Como apresentar o encaminhamento
A forma como você apresenta o encaminhamento para o paciente faz toda a diferença:
- Não hierarquize. Encaminhar para o CAPS não é “descer” de nível. É articulação de cuidado. A linguagem importa: “vamos compor com o CAPS” funciona melhor que “agora você precisa do SUS”.
- Trabalhe o estigma antes. Muitos pacientes carregam medo do CAPS por preconceito sobre saúde mental pública. Vale conversar sobre o que o serviço oferece, como funciona, o que esperar.
- Mantenha o vínculo.

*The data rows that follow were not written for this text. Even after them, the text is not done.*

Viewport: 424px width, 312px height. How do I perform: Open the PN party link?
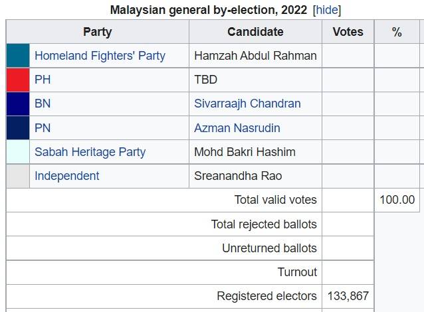(43, 127)
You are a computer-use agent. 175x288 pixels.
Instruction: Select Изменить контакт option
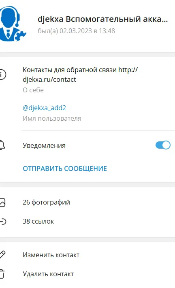coord(88,255)
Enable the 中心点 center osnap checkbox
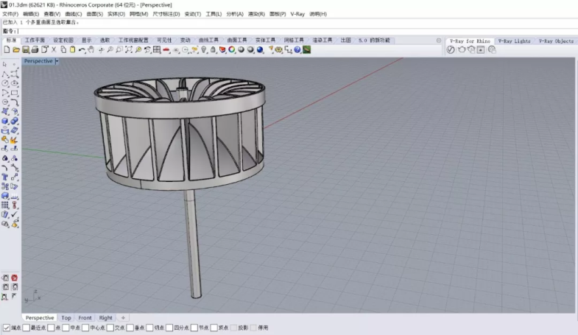578x335 pixels. [x=85, y=328]
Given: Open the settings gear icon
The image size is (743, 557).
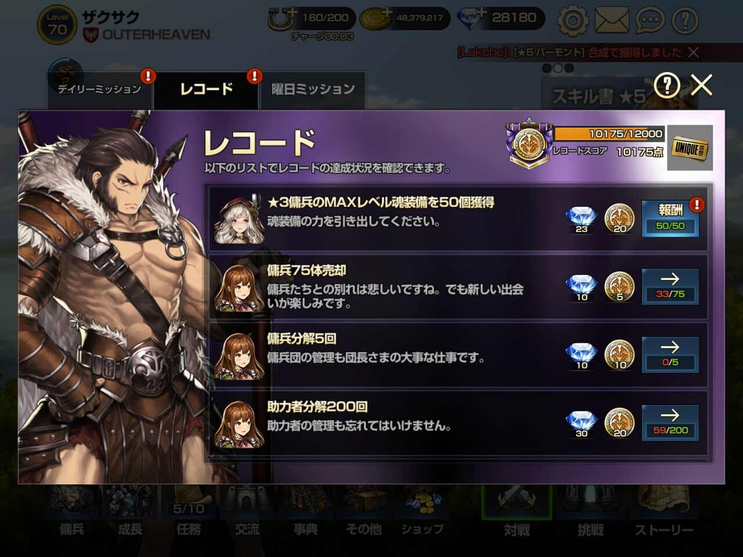Looking at the screenshot, I should click(x=573, y=21).
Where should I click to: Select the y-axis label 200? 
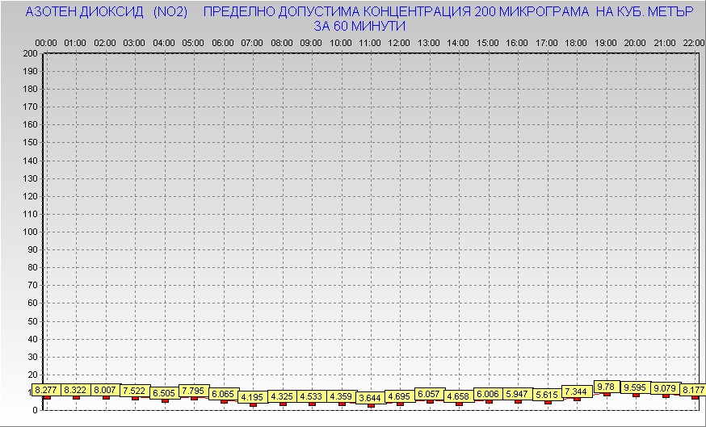click(31, 53)
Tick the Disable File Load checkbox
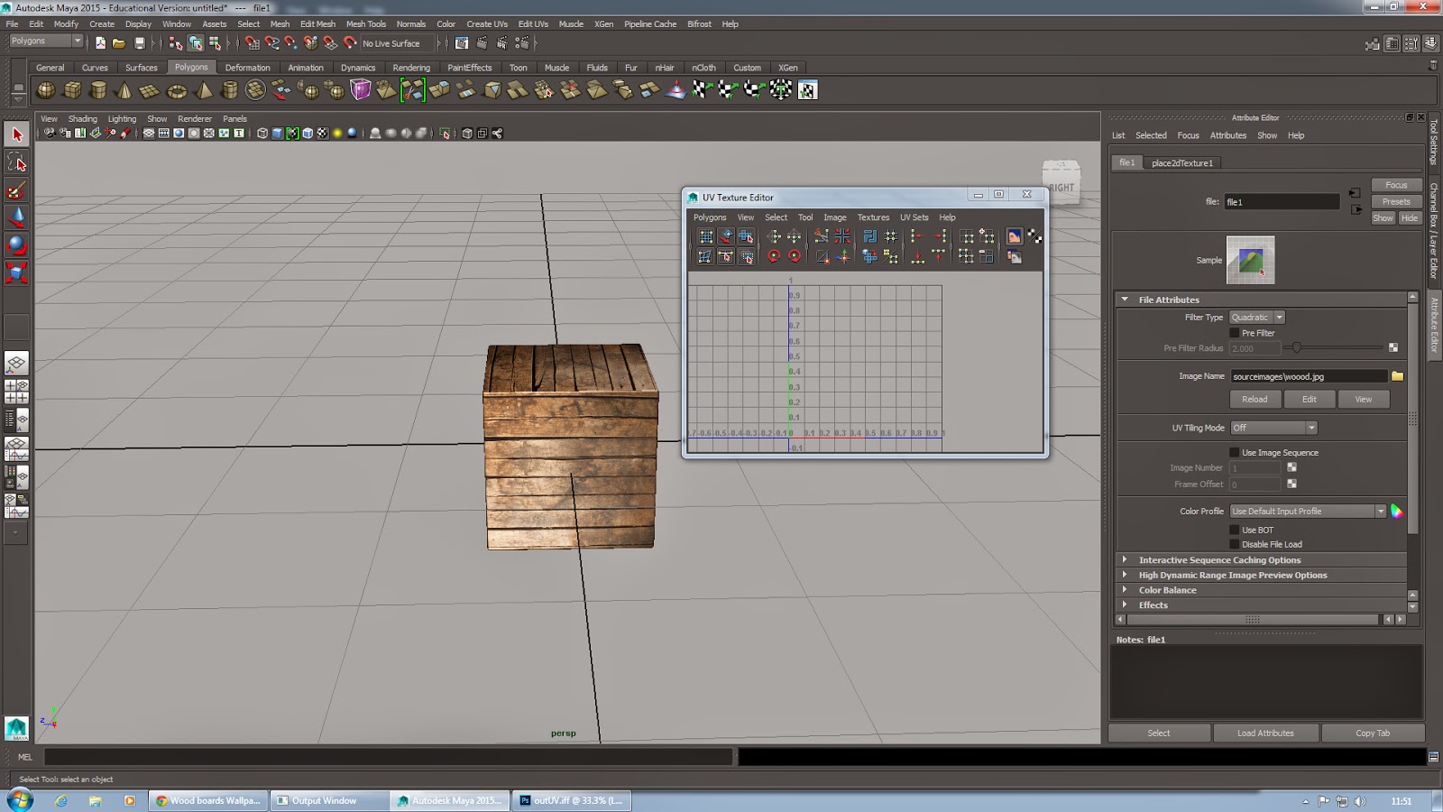 [x=1235, y=544]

O encaminhamento não precisa significar fim da psicoterapia. Em muitos casos, o ideal é manter o setting individual em paralelo com o acompanhamento no CAPS.
- Faça o encaminhamento com nome e contato. “Vai no CAPS do bairro” é encaminhamento de fachada. “O CAPS X fica na rua tal, atendimento de porta aberta de segunda a sexta, peça falar com a recepção” é encaminhamento real.

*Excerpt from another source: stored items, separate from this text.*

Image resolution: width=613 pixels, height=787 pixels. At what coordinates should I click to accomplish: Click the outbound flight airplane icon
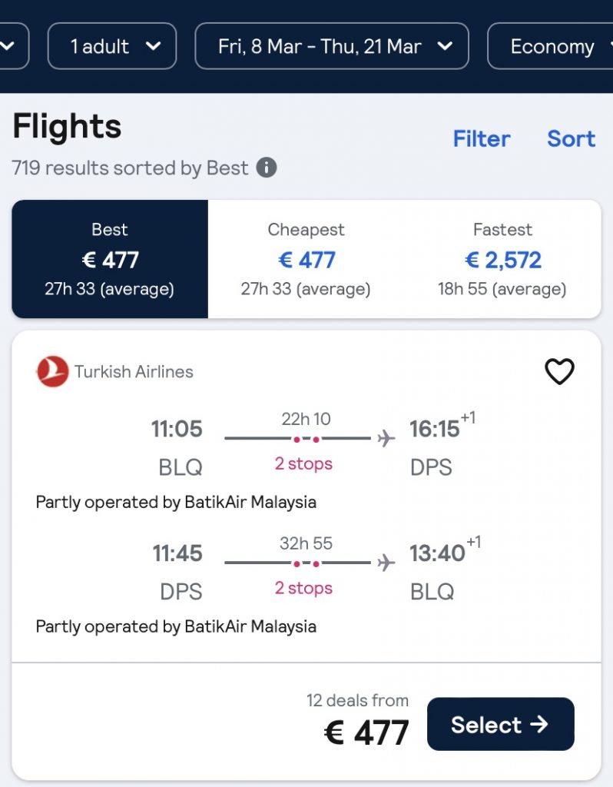(386, 439)
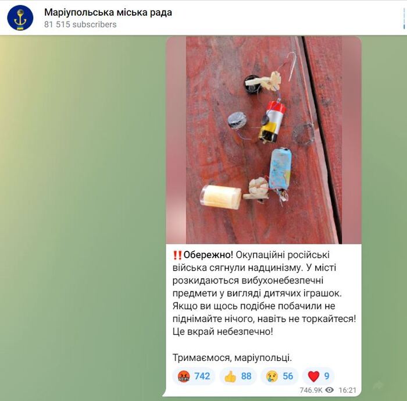Click the bold word Обережно!

(x=208, y=255)
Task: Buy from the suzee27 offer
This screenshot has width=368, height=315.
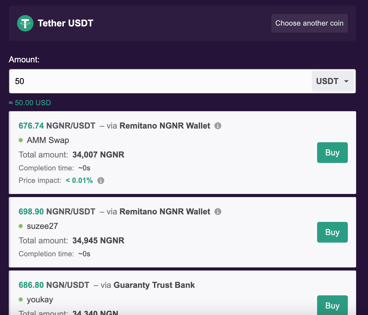Action: pyautogui.click(x=332, y=232)
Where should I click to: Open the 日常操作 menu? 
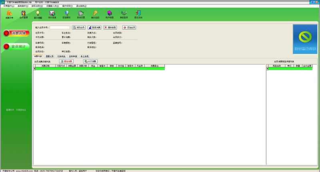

- Combine retorno. Marque uma sessão depois para falar sobre como foi a primeira ida. Mostra que você continua presente.
Conheça os serviços, não só os nomes
Antes de encaminhar, vale entender — em linhas gerais:
- CAPS funciona em modelo de porta aberta. Em geral não precisa de encaminhamento formal: o paciente pode chegar e ser acolhido. Saber disso ajuda a desburocratizar o discurso.
- A primeira ida é acolhimento, não consulta. O paciente precisa entender que o acolhimento dura mais (1 a 2 horas) e envolve várias perguntas.

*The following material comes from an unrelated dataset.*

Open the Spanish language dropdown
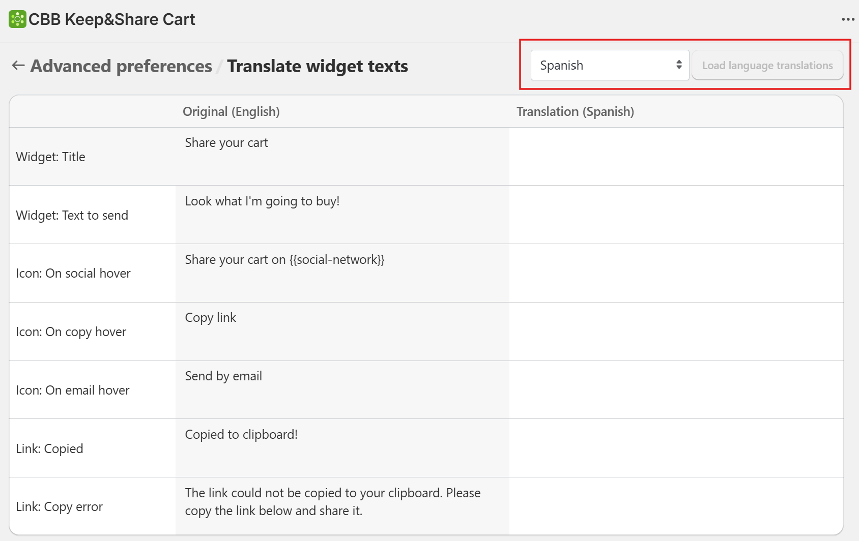859x541 pixels. [x=610, y=65]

- CAPS oferece Projeto Terapêutico Singular (PTS). Construído com o paciente, define os recursos (atendimento individual, grupos, oficinas, articulação com outros serviços).
- Há serviços específicos para situações específicas. Pessoas em situação de rua → Consultório na Rua; uso problemático de drogas → CAPS AD; crianças/adolescentes → CAPS i. Mandar para o CAPS errado custa tempo do paciente.
Construa contato antes de precisar
Como em qualquer rede, o melhor momento para articular não é na urgência. Vale:
- Visitar o CAPS de referência de um paciente e conhecer pessoalmente a equipe. Em muitos lugares, isso já abre canal de diálogo.
- Participar de reuniões de matriciamento quando a Atenção Básica do território promove encontros sobre saúde mental.
- Frequentar fóruns da Luta Antimanicomial e do CFP sobre saúde mental pública. São espaços de escuta e formação de redes.
- Conhecer associações de usuários e familiares. Existem em várias cidades e tradicionalmente fazem ponte entre serviços e pessoas.
Para se aprofundar
- I Mostra Nacional de Práticas Profissionais da RAPS — A Psicologia na luta pelo cuidado em liberdade (CFP, 2025) — Acesse o PDF original
Articular o consultório com a RAPS é trabalho que parece de fora da clínica — e que, na prática, é parte integrante dela. O cuidado em liberdade começa pela forma como você organiza a própria prática, incluindo saber a quem recorrer, no território, quando o consultório sozinho não dá conta.